= Robert Cowley (judge) =

English politicians (1470–1546)

Robert Cowley or Colley (c. 1470–1546) was an English-born judge in sixteenth-century Ireland who held the office of Master of the Rolls in Ireland. He is chiefly remembered as a possible ancestor of the 1st Duke of Wellington.

== Early life ==
Despite his family's later eminence, Robert's background is obscure and his early life is poorly recorded. He was the father of Walter Cowley of Glaston in Rutland; the Colley/Cowley family is recorded there from about 1400. In the pedigree presented by James Wright in his history of Rutland, the earliest recorded ancestor of the family is listed as "John Colly of Lubbenham" presumably hailing from Lubenham in Leicestershire. Robert is said to have seen military service with Garret Mor, the "Great" Earl of Kildare, but the first definite trace of him is when he entered Lincoln's Inn in 1502. He then decided on a business career abt 1505 with his sons Walter & Robert (Jr), and moved to Dublin where he became a successful merchant. He was made Bailiff of Dublin in 1515.

== Political and judicial career ==
From about 1520 Cowley played an increasing role in Irish politics. He was in the retinue of the Earl of Surrey when he was appointed Lord Lieutenant of Ireland. In 1522 when Piers Butler, 8th Earl of Ormond replaced Surrey as Lieutenant, Cowley became his legal adviser and Clerk to the Council in 1525; thereafter the Cowley family were regarded as strong Ormond partisans. Robert also sought to gain influence by becoming a regular correspondent of Cardinal Wolsey and later of Thomas Cromwell. His devices for Ireland in 1537 suggested to Cromwell that all "All Irish on this side Shannon to be prosecuted, subdued, and exiled;". James Bathe, later Chief Baron of the Irish Exchequer and a trusted Crown servant for thirty years, faced Cowley's hostility from early in his career. In 1525 Bathe, then a very young lawyer, presented the English Government with a book setting out his proposals for reform of the Irish administration: Cowley ridiculed it, writing to Wolsey that Bathe knew as much about the government of Ireland as Cowley did about that of Italy.

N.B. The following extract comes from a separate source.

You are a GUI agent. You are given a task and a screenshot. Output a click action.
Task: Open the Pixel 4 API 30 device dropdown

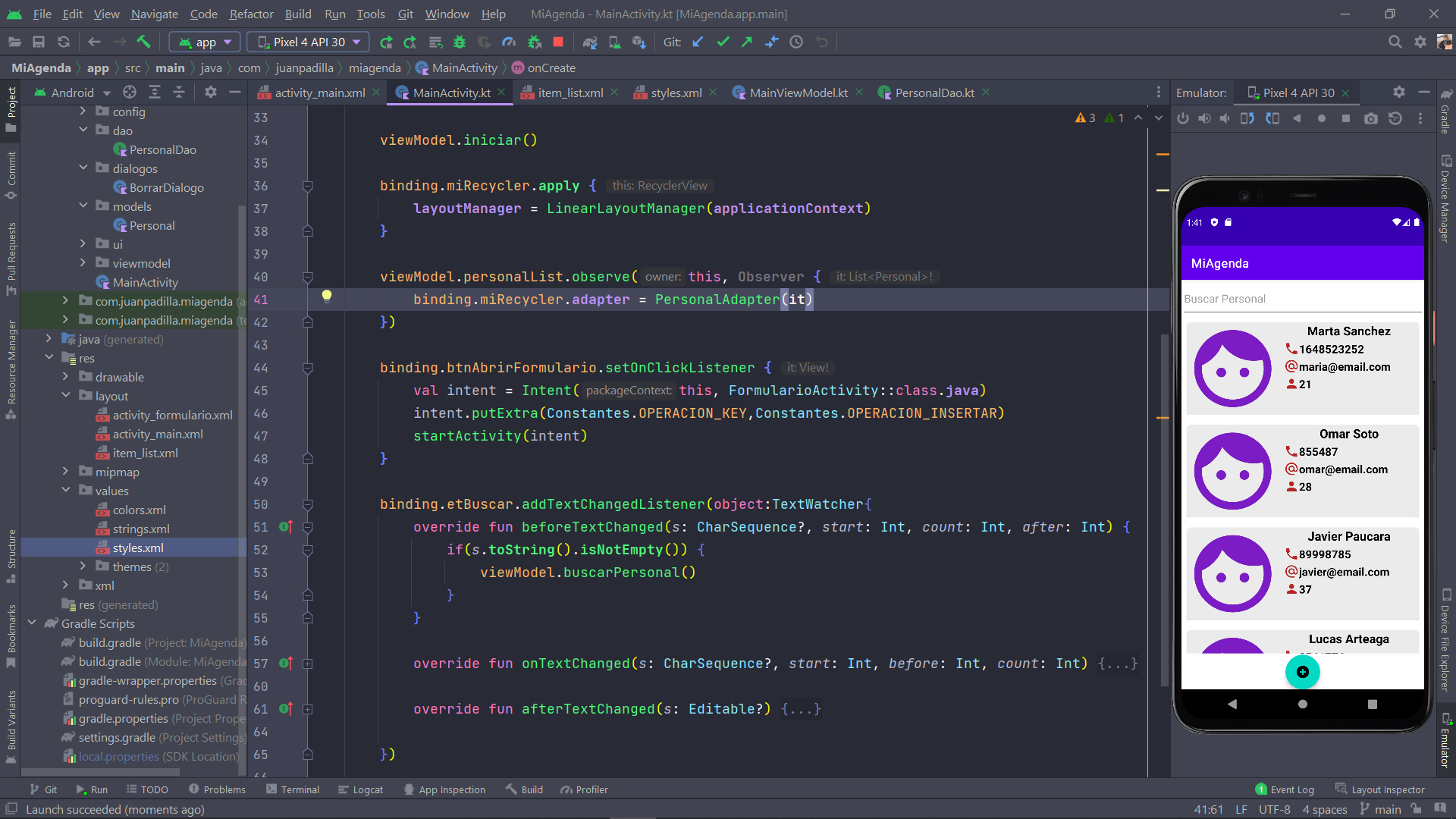click(x=307, y=42)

===Feud with Patrick Barnewall===
In the 1530s Robert and his brother Walter Cowley engaged in a power struggle with Patrick Barnewall, the Irish Solicitor General, who also had considerable influence with Cromwell. The Cowleys, who had the reputation for being entirely unscrupulous in advancing their careers, kept up a flow of letters to Cromwell attempting to undermine Barnewall. They alleged that Barnewall had challenged the King's authority in religious matters, a very serious charge in the political climate of the time. For a time it seemed the Cowleys would oust Barnewall: Cowley obtained the offices of Clerk of the Crown and Receiver of Customs of the port of Dublin, and Cromwell praised him as a man of long established fidelity and truth, an opinion with which few others, then or since, have ever agreed. Barnewall at one point offered to surrender the office of Solicitor General for Ireland to Walter Cowley. In the event Cromwell seems to have made peace between the rivals: Barnewall remained Solicitor General and a new post of Principal Solicitor for Ireland was created for Walter. Robert became Master of the Rolls in 1539. He served on the commission for suppression of the religious houses and received as his reward the priory of Holmpatrick, near Dublin.

== Last years ==
Cowley's influence declined after the downfall and death of Cromwell in 1540: Henry VIII distrusted him, and like many leading political figures of the Pale he quarrelled with Sir Anthony St. Leger, the Lord Deputy of Ireland. His efforts to block the rise to power of Chief Baron Bathe were entirely unsuccessful, even though he pointed out, correctly, that many of Bathe's friends and relatives had been deeply involved in the Rebellion of Silken Thomas. In 1541 Cowley unwisely went to London without official leave: he was promptly denounced for sedition, imprisoned in the Fleet Prison and deprived of office. He was released from the Fleet in 1543 and died in England three years later. His son Walter was also deprived of office and imprisoned in the Tower of London – several letters from him to the King pleading for clemency still exist.

== Character ==
Cowley was a gifted man who rose from obscurity to found one of the great Anglo-Irish families, but as a man, he was not highly regarded by his contemporaries, or by later historians. His letters to Cromwell, particularly those which detail his efforts to destroy Patrick Barnewall, show him in an unattractive light, and historians have described both Robert and Walter as "ambitious mischief-makers".

== Descendants ==
Although Walter Cowley, Principal Solicitor for Ireland, is recorded as Robert's brother he was in fact Robert's son. Records show that two Walter and Robert Colley originated from Glaston in Rutland, England, and that Walter's son was the distinguished soldier Sir Henry Colley of Carbury Castle. Henry was an ancestor of Richard Colley, who adopted the surname Wesley, was created Baron Mornington and was grandfather of the 1st Duke of Wellington.